Federal regulations have long required disclaimers on election ads that appear in print or are aired through a broadcast, cable, or satellite network. But with no clear mention of most forms of internet advertising in those regulations, the Federal Election Commission (FEC), the federal agency responsible for implementing and enforcing campaign finance laws, has taken a case-by-case approach – often muddled with internal disagreement – about whether certain digital ad formats require a detailed disclaimer or any disclaimer at all.

The FEC began a rulemaking in 2011 to update its disclaimer regulations to address these gaps, and after more than a decade of delays and inaction, the agency finally took action to revise its regulations to more directly address disclaimers on digital and online communications.  

Unfortunately, while the agency’s belated adoption of new regulations regarding digital political ad disclaimers is a significant development, circumstances surrounding the regulations’ adoption and explanation leave both questions and concerns.

For starters, the FEC’s eleventh-hour, unexplained proposal of an alternative version of the draft final rule introduced ambiguity and apparent regulatory gaps that could be exploited down the road. Compounding those issues, two Commissioners who voted to approve the new rule immediately issued an “Interpretative Statement” that raises questions about whether they will consistently interpret and enforce the new requirements, which will be the true test of their effectiveness.

For ads on the internet, FEC regulations previously required disclaimers only on “communications placed for a fee on another person’s Web site.” That regulatory language, grounded in a Netscape-era understanding of how the internet works, left unanswered questions about whether disclaimers were required for ads on contemporary media channels like mobile apps, streaming services, and social media platforms.
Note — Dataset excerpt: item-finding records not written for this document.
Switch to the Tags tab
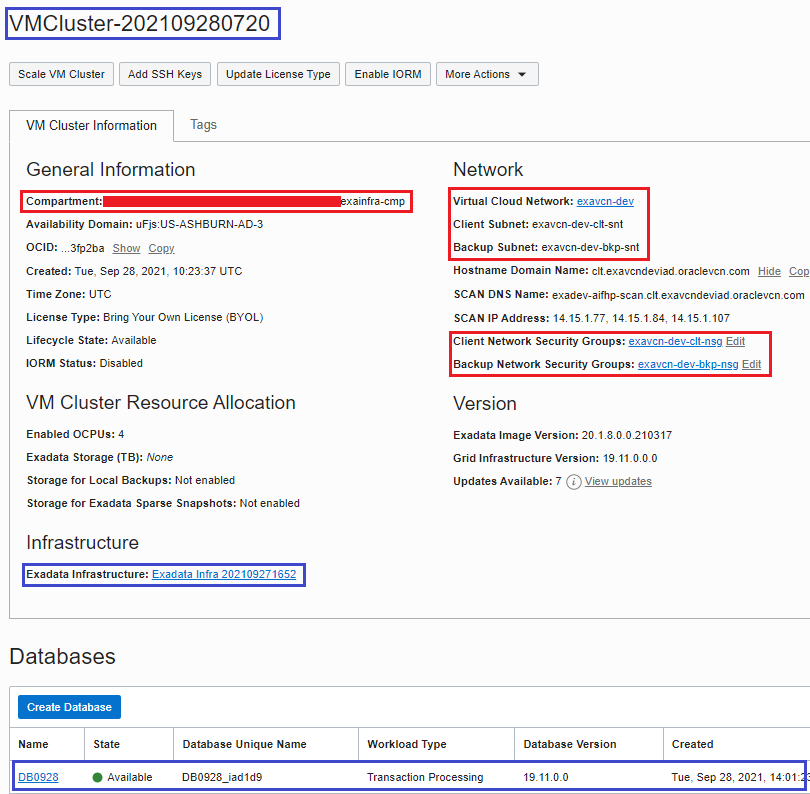This screenshot has width=810, height=794. (203, 125)
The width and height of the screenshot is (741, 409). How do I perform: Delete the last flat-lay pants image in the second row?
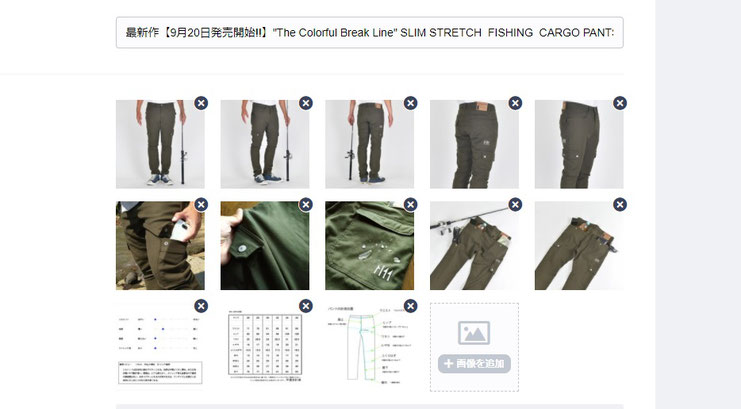point(620,205)
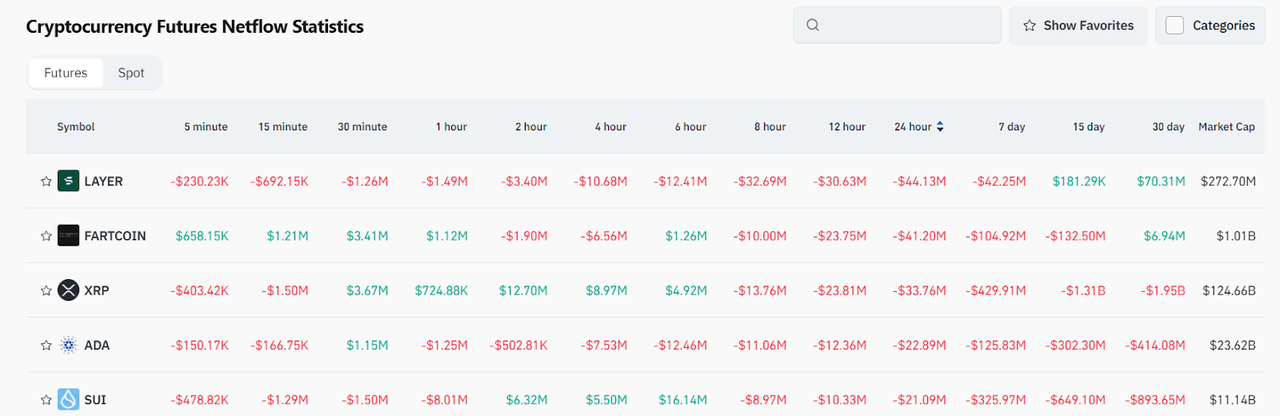Click the FARTCOIN coin logo icon
The height and width of the screenshot is (416, 1280).
coord(68,236)
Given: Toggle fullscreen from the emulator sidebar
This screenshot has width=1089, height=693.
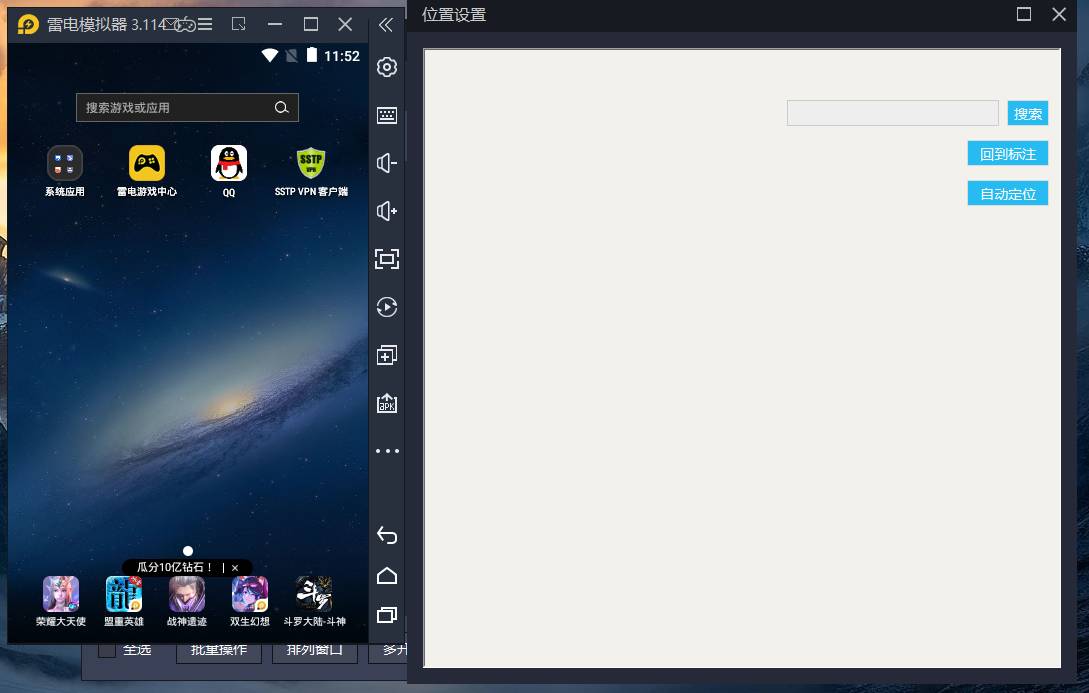Looking at the screenshot, I should click(387, 259).
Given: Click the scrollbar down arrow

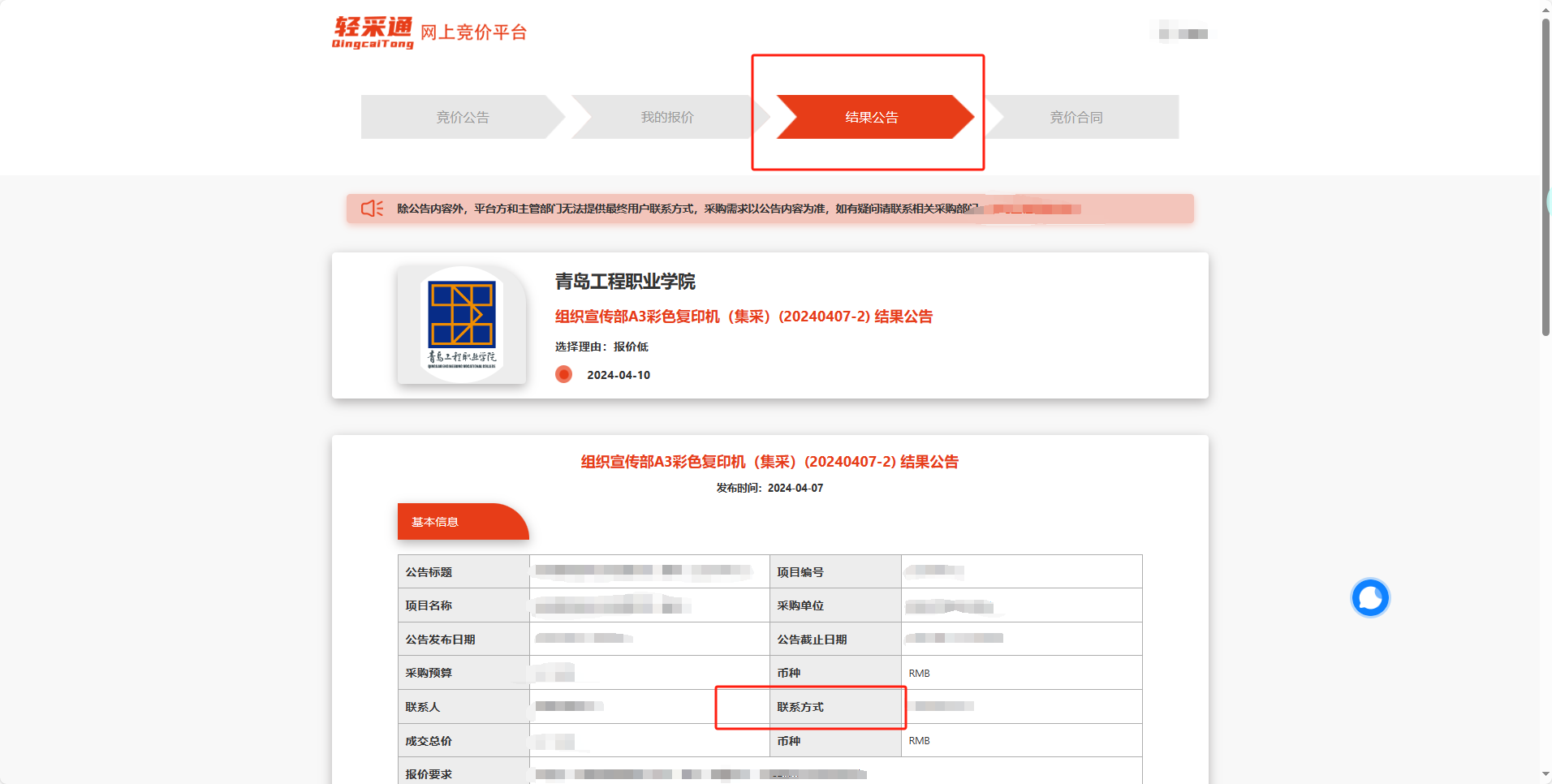Looking at the screenshot, I should (x=1546, y=774).
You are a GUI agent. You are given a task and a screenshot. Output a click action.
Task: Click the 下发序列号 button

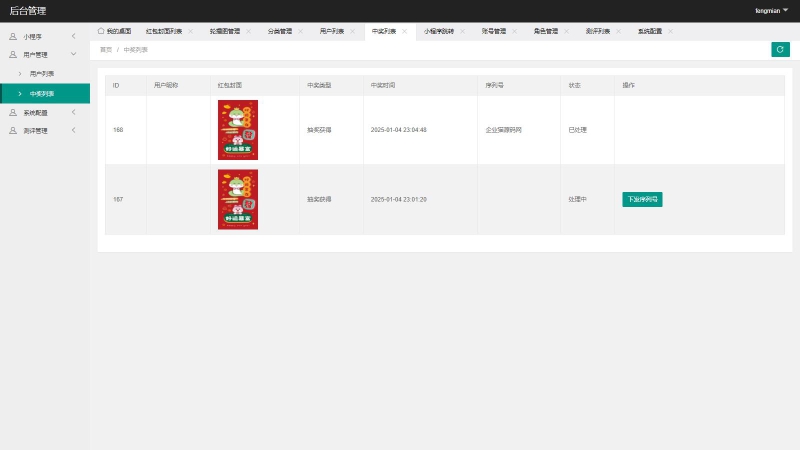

Moreover, FEC regulations carved out exceptions for “small items” and situations where a disclaimer would be “impracticable,” which the Commission applied to certain small, space or character-limited ad formats. The application of these exceptions to digital ads, when they were meant for items like pens and skywriting, has been a source of internal debate at the Commission and left voters without key information.   

Over the past decade, CLC has repeatedly urged the FEC to update its outdated internet disclaimer rules to meaningfully address contemporary digital communications and embrace a flexible framework that would apply to future technologies as they emerge.

The initial draft final rule, published in early November 2022, covered a broad range of media channels routinely used to disseminate electoral communications, and was poised to significantly improve transparency in our elections, providing better protections of voters’ right to know who is paying to influence their vote.

Yet just three days before the final rule was to be discussed and voted on, the FEC released an alternative version, with no indication of how it differed from the draft published weeks earlier and no explanation for the alternative draft’s changes.

As explained in CLC’s public comment, a close examination of the alternative draft revealed its omission of two key terms, which raises serious questions about the intended scope of the rule.

Specifically, whereas the initial draft made clear that disclaimers would be required on all communications “placed or promoted for a fee” on any “website, digital device, application, service, or advertising platform,” the alternative draft omits the terms “promoted” and “service.”

With barely any discussion of these last-minute revisions, the Commission voted 5-0 to approve the alternative, stripped-down draft of the disclaimer rule. And just hours later, two Commissioners who voted to approve the rule issued an “Interpretative Statement” clarifying, among other things, their intention not to apply the new disclaimer rule when doing so would be “too burdensome.”

The full implications of the new rule and how Commissioners will apply and enforce it remain unclear, but there are already reasons to be concerned about whether the new rule will usher in the digital ad transparency it supposedly promises.

For now, we can only wait and see with guarded optimism.

Shanna Ports is a Senior Legal Counsel, Campaign Finance at CLC.